Artikel 1.Deze wet regelt een aangelegenheid als bedoeld in artikel 77 van de Grondwet.

Art. 2.De Overeenkomst tussen het Koninkrijk België en de Tunesische Republiek betreffende rechtshulp in burgerlijke zaken en handelszaken, ondertekend te Tunis op 27 april 1989 zal volkomen gevolg hebben.

Art. 3.In afwijking van artikel 617 van het Gerechtelijk Wetboek kan tegen de vonnissen tot uitvoerbaarverklaring bedoeld in bedoeld in artikel 4 van de Overeenkomst, ongeacht het bedrag van de kosten, hoger beroep worden ingesteld.

Kondigen deze wet af, bevelen dat zij met 's Lands Zegel zal worden bekleed en door het Belgisch Staatsblad zal worden bekendgemaakt.
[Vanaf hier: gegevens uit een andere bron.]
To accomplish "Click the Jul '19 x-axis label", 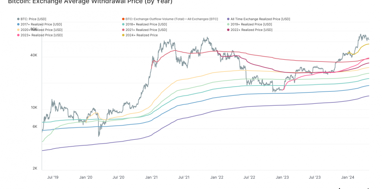I will point(53,177).
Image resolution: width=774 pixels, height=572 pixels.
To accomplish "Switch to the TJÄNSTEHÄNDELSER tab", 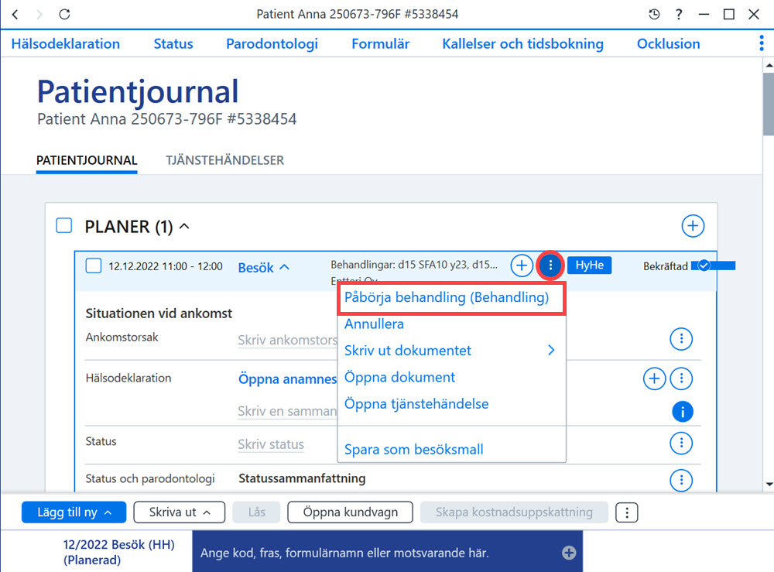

Gegeven te Brussel, 25 maart 1999.

ALBERT Van Koningswege : De Minister van Buitenlandse Zaken, E. DERYCKE De Minister van Justitie, T. VAN PARYS Met 's Lands zegel gezegeld : De Minister van Justitie, T. VAN PARYS _______ Nota (1) Zitting 1996-1997 : Senaat. Documenten. - Ontwerp van wet ingediend op 1 augustus 1997, nr. 1-716/1.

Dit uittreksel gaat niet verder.